— begin Working data —
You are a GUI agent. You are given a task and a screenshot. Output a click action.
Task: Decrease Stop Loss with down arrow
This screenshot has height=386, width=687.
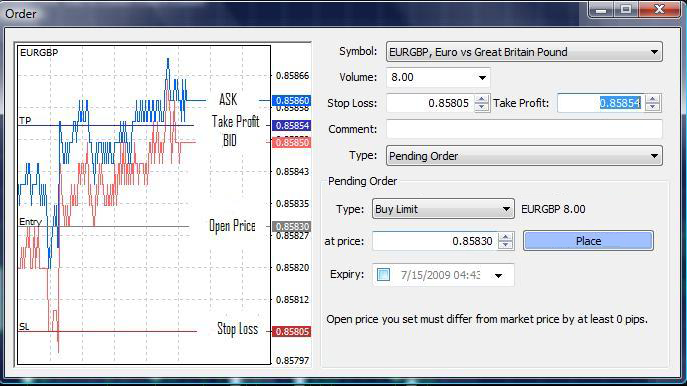tap(482, 107)
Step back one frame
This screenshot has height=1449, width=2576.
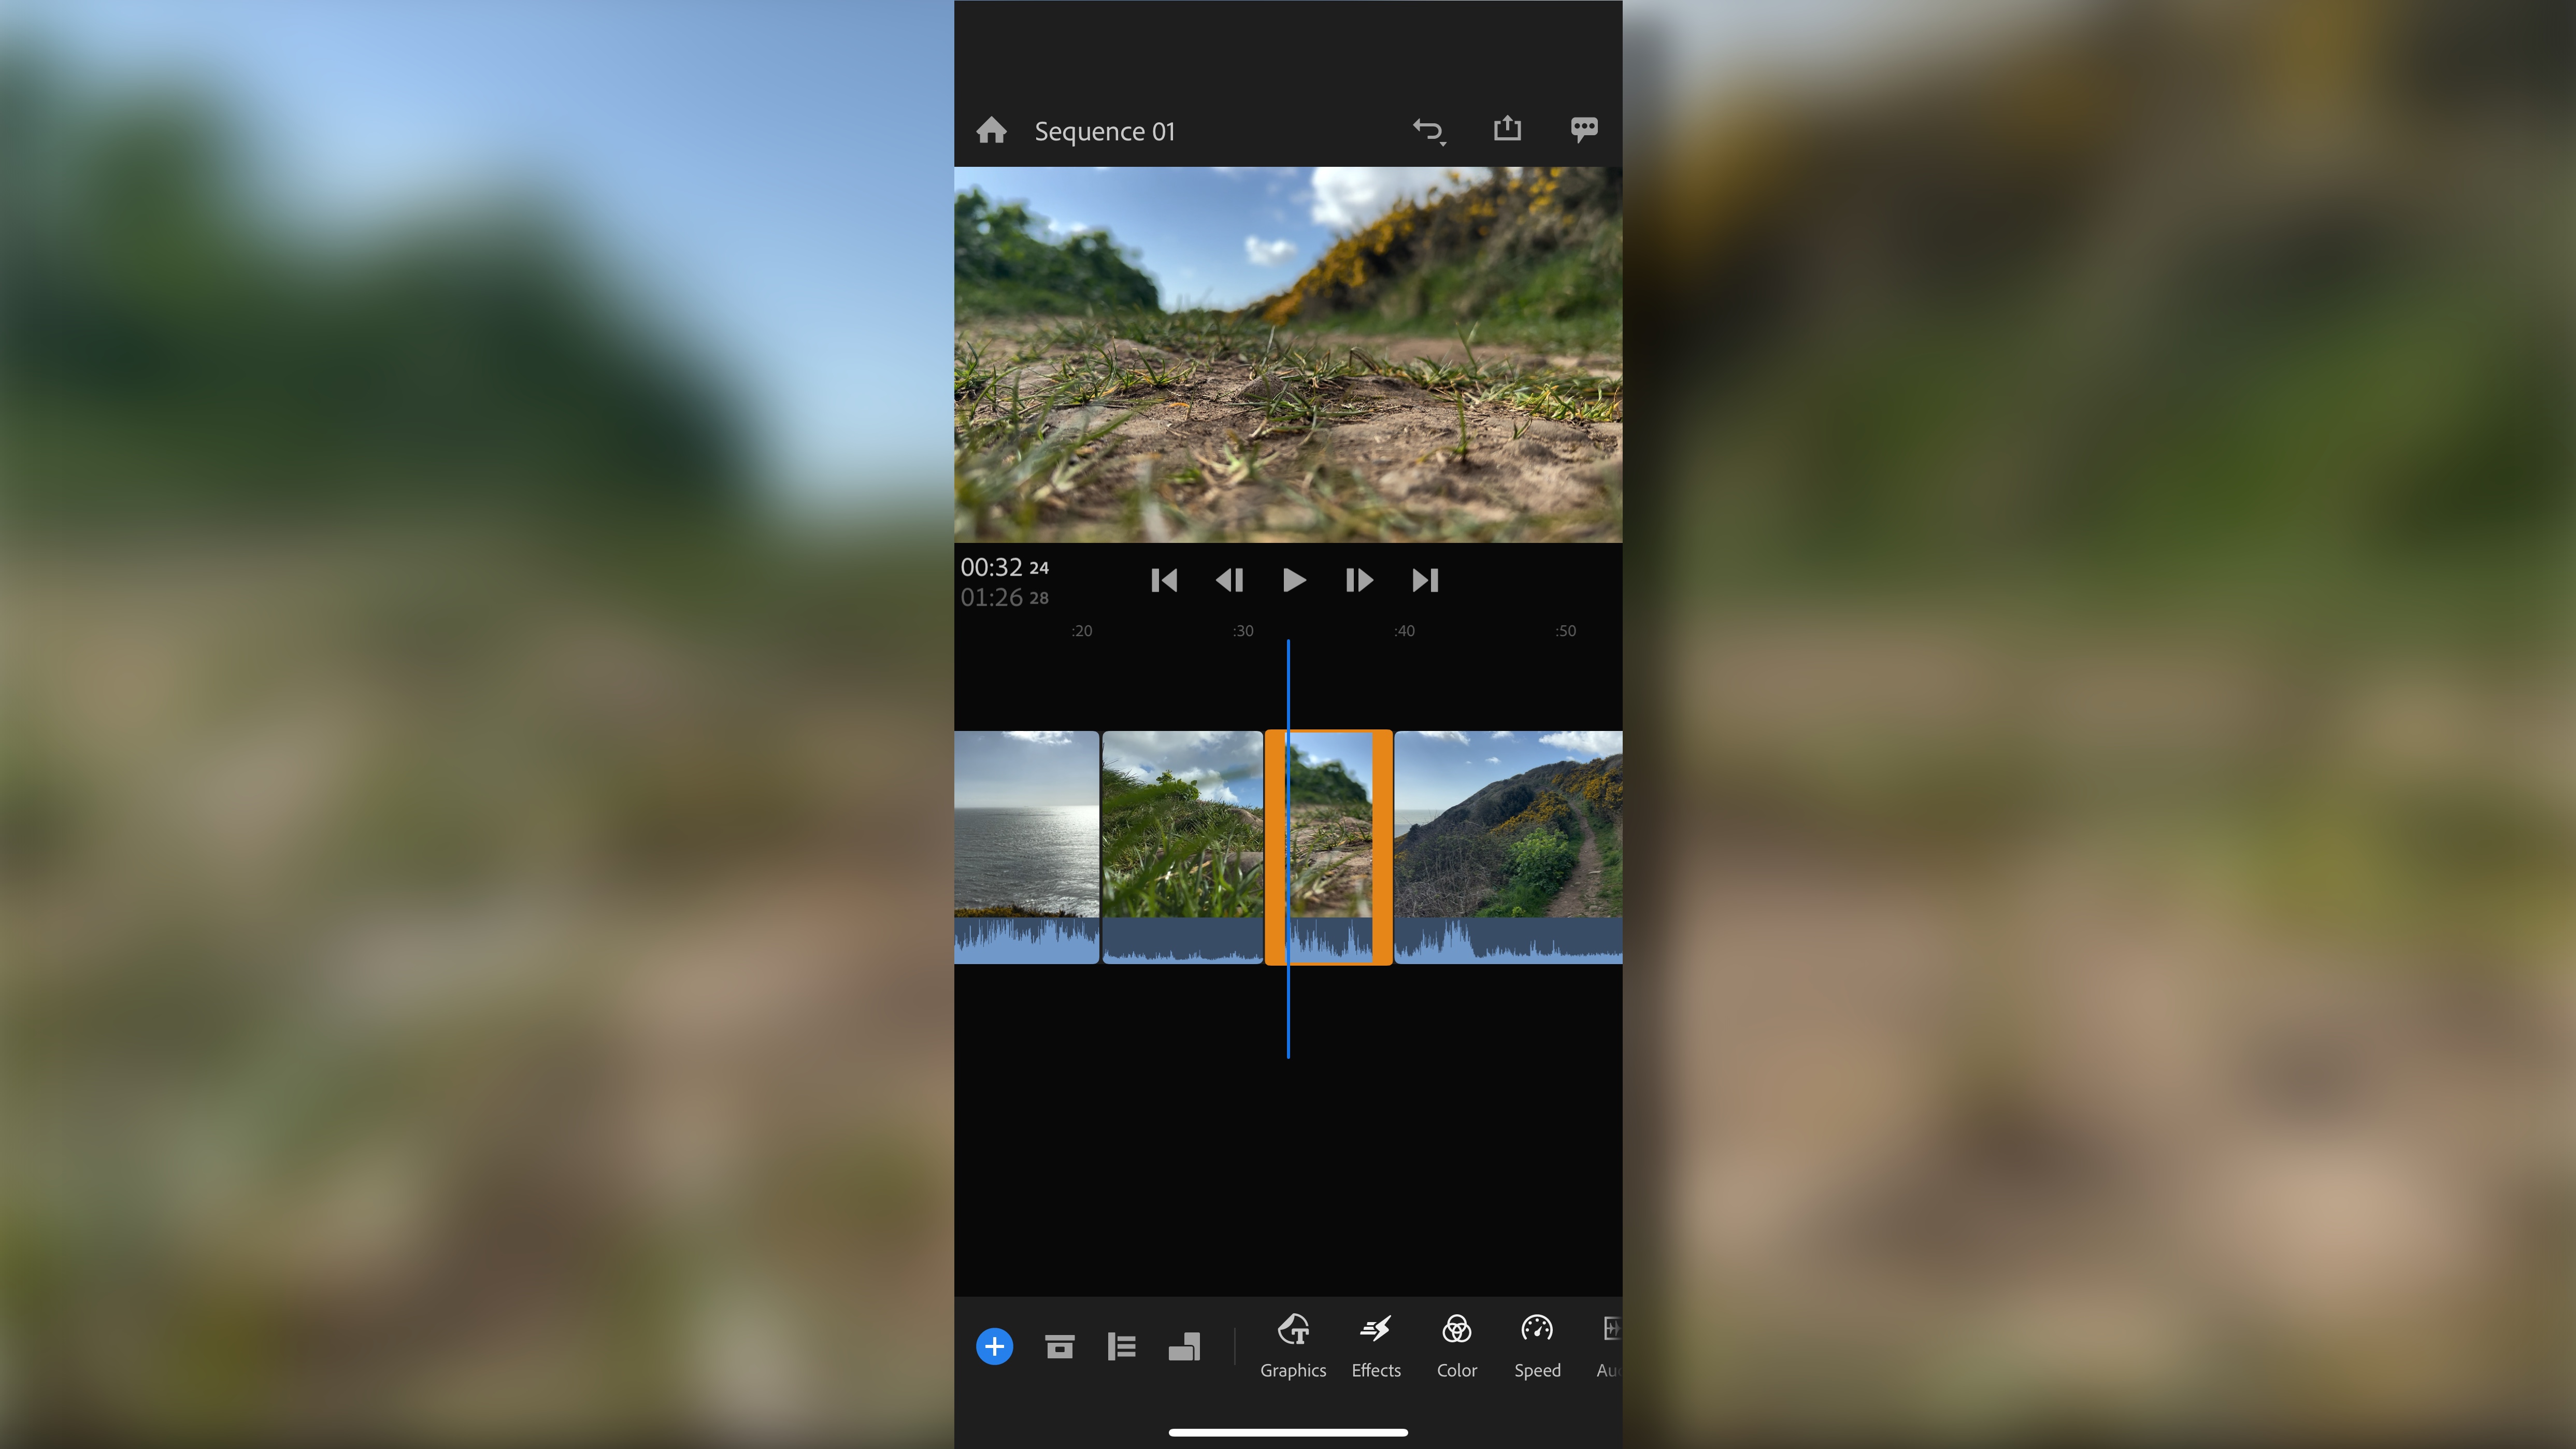1229,580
— end Working data —
Arrange the items above as a two-column CSV with the headers item_text and answer, one row per item. Put each value in a single quoted field, replace line breaks with spaces, and leave the pictures out.

item_text,answer
"You are a GUI agent. You are given a task and a screenshot. Output a click action. Task: Decrease Stop Loss with down arrow This screenshot has height=386, width=687.","tap(482, 107)"
"Step back one frame This screenshot has height=1449, width=2576.","1229,580"